By pretraining a model like BERT in an unsupervised fashion, NLP practitioners are able to create application-specific models by simply adding a different “head” (or output layer) to the model and fine-tune the augmented model with in-domain data for the desired task. Riva NLP enables deployment of models trained in this manner.

Riva NLP supports models that are BERT-based. Google’s BERT (Bidirectional Encoder Representations from Transformers) is, as the name implies, a transformer-based language model. After pretrained, adding a single layer as necessary for the downstream task allows the model to be fine-tuned and achieve state-of-the-art results (at the time) across a wide variety of disparate NLP tasks. While new models have built on BERT’s success, its relative simplicity, parameter count, and good task-specific performance, make it a compelling choice for a latency-sensitive NLP deployment. Most fine-tuning tasks can run in a few hours on a single GPU. For more information about BERT, refer to the BERT: Pre-training of Deep Bidirectional Transformers for Language Understanding paper.

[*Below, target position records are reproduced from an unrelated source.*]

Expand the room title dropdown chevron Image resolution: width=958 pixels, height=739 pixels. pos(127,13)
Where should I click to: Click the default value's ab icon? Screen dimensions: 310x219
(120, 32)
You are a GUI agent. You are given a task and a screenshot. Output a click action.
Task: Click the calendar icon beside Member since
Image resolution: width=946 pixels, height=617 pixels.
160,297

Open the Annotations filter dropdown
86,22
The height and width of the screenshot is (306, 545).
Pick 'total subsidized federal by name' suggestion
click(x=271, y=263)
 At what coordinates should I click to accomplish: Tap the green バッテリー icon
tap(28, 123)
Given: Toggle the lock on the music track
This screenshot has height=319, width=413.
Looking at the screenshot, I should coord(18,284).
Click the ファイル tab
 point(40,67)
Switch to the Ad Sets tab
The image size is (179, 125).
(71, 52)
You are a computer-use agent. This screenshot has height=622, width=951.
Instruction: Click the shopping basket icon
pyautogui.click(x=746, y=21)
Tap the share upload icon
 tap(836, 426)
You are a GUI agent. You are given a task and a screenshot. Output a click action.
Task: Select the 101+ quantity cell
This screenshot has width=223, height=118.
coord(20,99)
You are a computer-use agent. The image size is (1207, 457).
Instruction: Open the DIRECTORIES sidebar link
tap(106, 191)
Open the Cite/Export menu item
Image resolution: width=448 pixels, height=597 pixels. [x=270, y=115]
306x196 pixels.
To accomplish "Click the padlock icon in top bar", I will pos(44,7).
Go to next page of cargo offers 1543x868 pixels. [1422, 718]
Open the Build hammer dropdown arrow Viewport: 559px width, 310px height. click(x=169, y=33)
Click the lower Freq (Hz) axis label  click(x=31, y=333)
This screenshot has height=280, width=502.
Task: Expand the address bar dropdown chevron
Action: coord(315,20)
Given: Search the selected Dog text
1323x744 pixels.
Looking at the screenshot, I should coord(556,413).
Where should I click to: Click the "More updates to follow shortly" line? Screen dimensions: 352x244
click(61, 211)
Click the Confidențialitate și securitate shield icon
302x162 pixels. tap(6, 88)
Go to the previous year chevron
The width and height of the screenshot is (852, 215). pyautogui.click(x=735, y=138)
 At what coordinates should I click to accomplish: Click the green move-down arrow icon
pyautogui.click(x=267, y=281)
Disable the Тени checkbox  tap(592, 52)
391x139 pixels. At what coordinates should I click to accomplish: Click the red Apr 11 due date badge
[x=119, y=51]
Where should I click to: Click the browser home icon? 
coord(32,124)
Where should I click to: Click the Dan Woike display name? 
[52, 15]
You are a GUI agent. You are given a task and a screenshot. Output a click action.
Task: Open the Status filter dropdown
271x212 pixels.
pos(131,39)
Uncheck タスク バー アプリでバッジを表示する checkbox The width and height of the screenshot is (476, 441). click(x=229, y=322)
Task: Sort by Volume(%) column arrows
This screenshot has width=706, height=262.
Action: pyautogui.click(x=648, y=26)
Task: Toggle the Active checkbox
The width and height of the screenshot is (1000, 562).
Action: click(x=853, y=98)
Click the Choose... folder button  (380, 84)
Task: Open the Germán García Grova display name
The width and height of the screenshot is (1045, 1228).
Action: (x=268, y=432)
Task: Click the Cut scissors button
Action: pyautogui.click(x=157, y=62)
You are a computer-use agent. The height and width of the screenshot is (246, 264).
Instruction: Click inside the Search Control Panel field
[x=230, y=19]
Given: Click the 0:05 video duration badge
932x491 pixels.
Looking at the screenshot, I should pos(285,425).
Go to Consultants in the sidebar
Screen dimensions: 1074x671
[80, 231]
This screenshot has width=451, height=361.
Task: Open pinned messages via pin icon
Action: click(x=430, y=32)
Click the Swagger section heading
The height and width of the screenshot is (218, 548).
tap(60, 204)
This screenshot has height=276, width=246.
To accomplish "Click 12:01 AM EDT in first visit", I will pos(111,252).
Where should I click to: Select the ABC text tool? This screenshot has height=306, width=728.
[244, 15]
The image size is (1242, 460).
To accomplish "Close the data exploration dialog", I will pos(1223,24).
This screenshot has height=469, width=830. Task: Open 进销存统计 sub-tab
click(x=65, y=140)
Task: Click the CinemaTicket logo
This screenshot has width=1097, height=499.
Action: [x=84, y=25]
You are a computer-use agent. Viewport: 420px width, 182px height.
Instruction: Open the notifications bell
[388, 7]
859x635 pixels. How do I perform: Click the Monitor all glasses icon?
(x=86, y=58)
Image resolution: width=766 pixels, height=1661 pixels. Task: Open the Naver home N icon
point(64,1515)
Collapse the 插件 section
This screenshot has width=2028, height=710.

DistilBERT, a distilled version of BERT, is a transformer model architecture that is smaller, faster, cheaper, and lighter than BERT. It has 40% less number of parameters, is 60% faster, and retains 97% of BERT’s language understanding capabilities. For more details on DistilBERT, refer to the DistilBERT, a distilled version of BERT: smaller, faster, cheaper and lighter paper.

Due to its lower resource usage capabilities, DistilBERT is the preferred model for deployment on embedded platforms.


Megatron is a transformer model architecture inspired by BERT that is designed to scale up to billions of parameters. When training NLP models for deployment with Riva, you can select between standard BERT and Megatron. For more details on Megatron, refer to the Megatron-LM: Training Multi-Billion Parameter Language Models Using Model Parallelism paper.